SSE 200 does not mean "subscribed" — a Realtime join-before-publish race drops first-turn tokens
SSE join-before-publish race (SPEC-568)
Problem
The operator’s World Agent chat reply was lost on the first turn after an API
boot. The workers ran the agent (confirmed by real xAI/Grok 200s) and published
the tokens, but the operator’s SSE stream (GET …/stream) returned 200 and then
delivered nothing — no error. Repeat turns worked.
Investigation
- Isolated the bridge — a standalone publisher + subscriber (the real adapters) against the running local Realtime server delivered every chunk. Transport/auth were fine.
- Independent probe during a real dispatch — a second subscriber on the conversation channel received the tokens. So the workers publish correctly.

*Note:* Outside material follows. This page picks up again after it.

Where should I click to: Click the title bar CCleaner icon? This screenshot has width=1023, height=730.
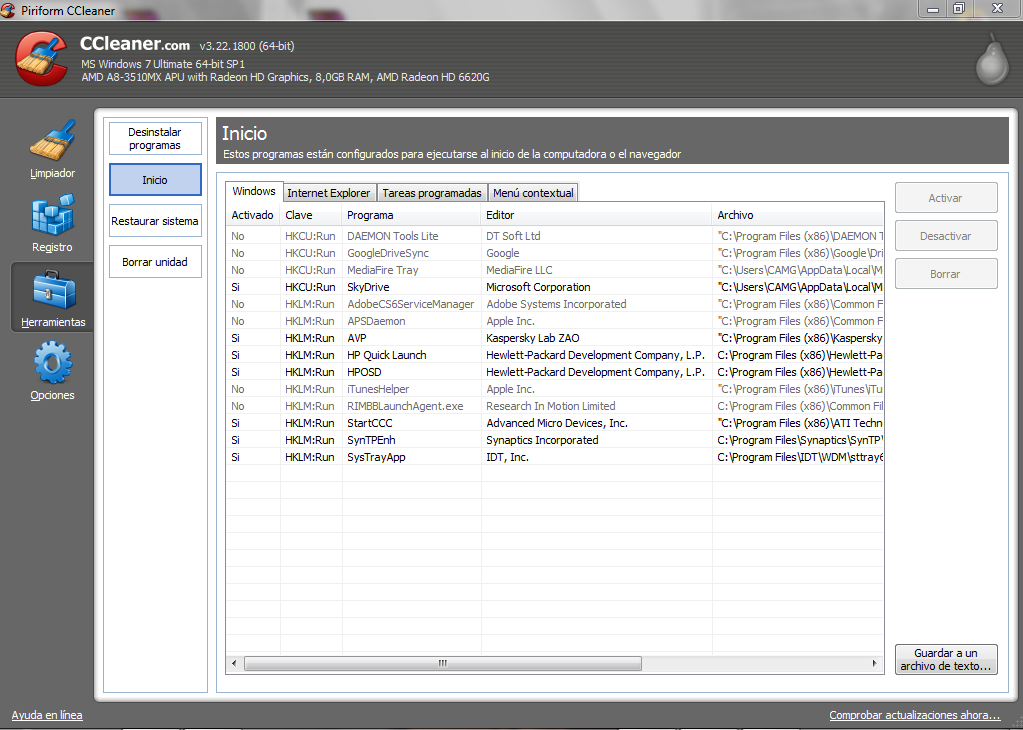coord(9,10)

- Instrumented the api subscriber — on a cold API the SSE route returns HTTP 200
(StreamingResponse start) before the Realtime channel join completes. The join
(the first one pays the websocket
connect()cost) can finish after the workers publish. Supabase Realtime does not replay to a not-yet-joined channel, so the broadcast is dropped. - A/B confirmed the race — cold first turn loses tokens; once the shared client is warm, joins are instant and every turn delivers.
Root cause
Two compounding facts:
- HTTP 200 on an SSE stream means “response started”, not “subscribed”. The channel join happened lazily inside the StreamingResponse generator, after the 200. The client (cockpit) treats the open stream as “ready” and dispatches — so the publish can beat the join.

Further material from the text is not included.